Reproduce verbatim the part of the listing that opens with the line containing "Image resolution: width=1232" and runs through the end of the listing, both ends included. Omit the pictures from your answer.

# # #

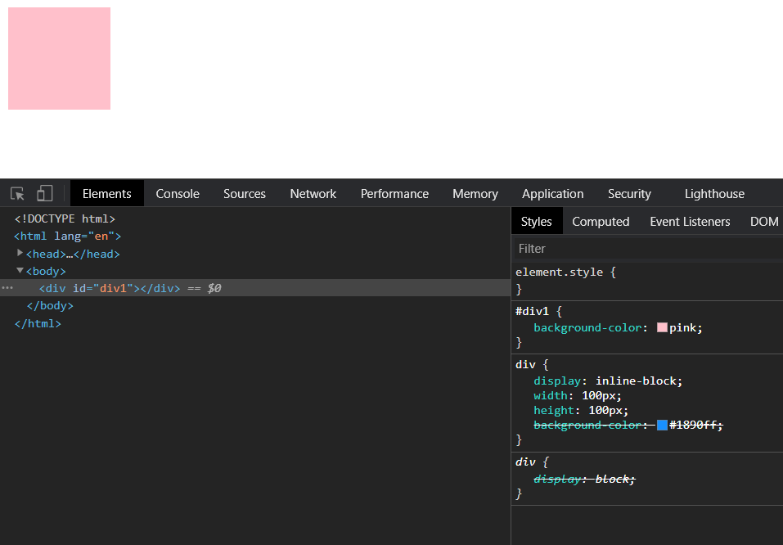Expand the head element node
The width and height of the screenshot is (783, 545).
tap(20, 254)
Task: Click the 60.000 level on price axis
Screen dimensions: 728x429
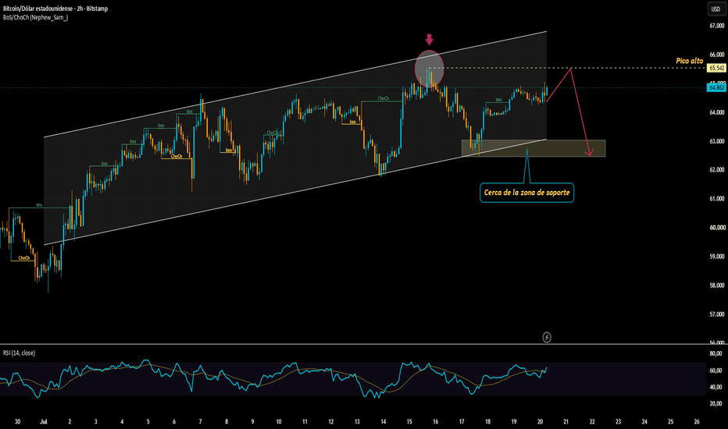Action: (716, 227)
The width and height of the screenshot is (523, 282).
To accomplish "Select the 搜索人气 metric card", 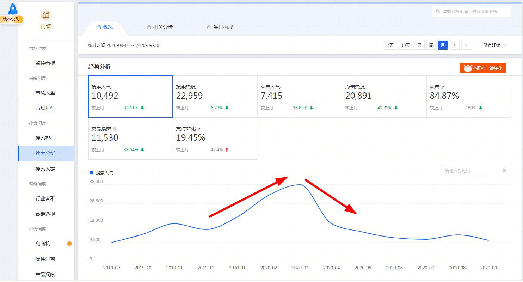I will 130,97.
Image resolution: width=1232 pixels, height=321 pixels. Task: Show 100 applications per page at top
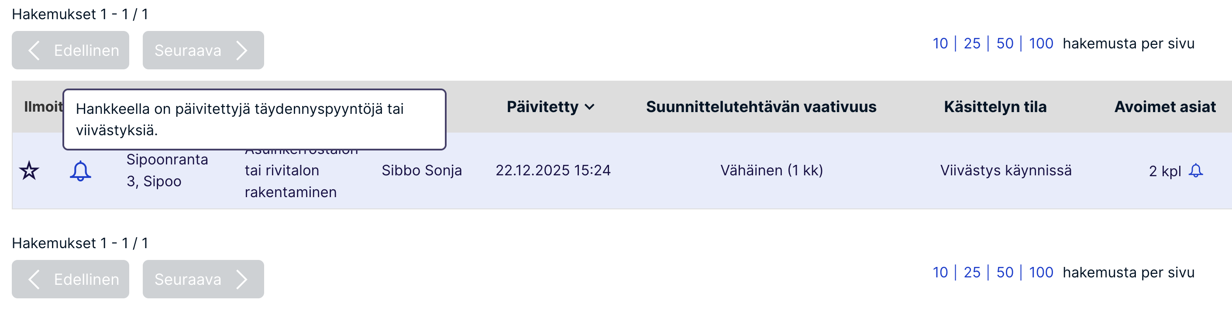click(x=1041, y=43)
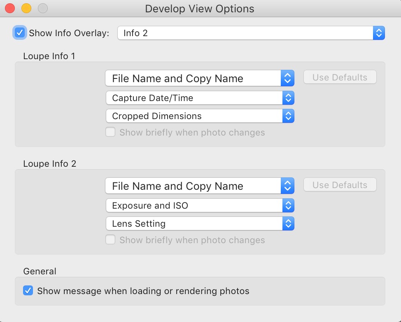Uncheck Show Info Overlay checkbox
Screen dimensions: 401x322
[20, 33]
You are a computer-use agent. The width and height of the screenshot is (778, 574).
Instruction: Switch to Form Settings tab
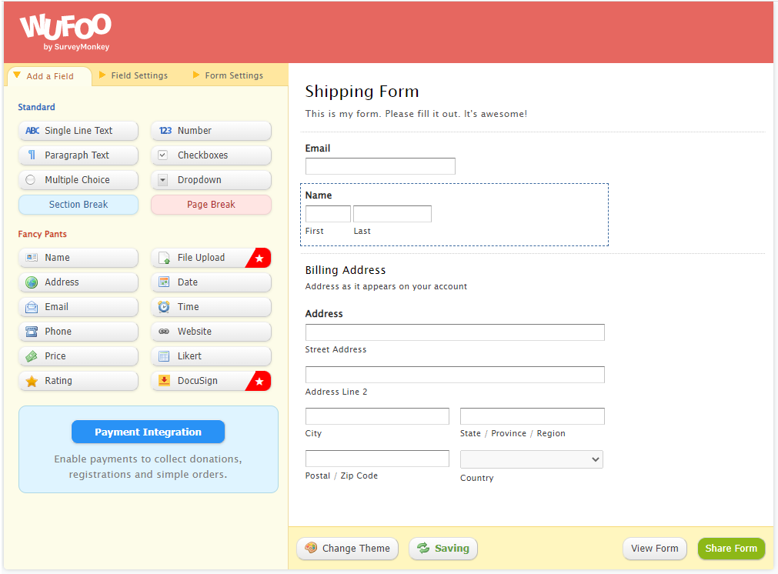(233, 75)
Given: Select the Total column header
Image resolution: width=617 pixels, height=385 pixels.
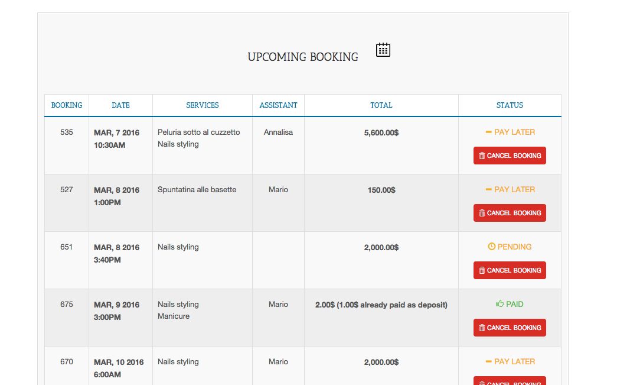Looking at the screenshot, I should click(x=381, y=105).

# # #

◆ Result ◆
Image resolution: width=1232 pixels, height=321 pixels. Task: Show 100 applications per page at top
click(x=1041, y=43)
Uncheck Show Info Overlay checkbox
Screen dimensions: 401x322
[20, 33]
You are a computer-use agent. The width and height of the screenshot is (778, 574).
Instruction: Switch to Form Settings tab
(233, 75)
Given: Select the Total column header
Image resolution: width=617 pixels, height=385 pixels.
Looking at the screenshot, I should click(x=381, y=105).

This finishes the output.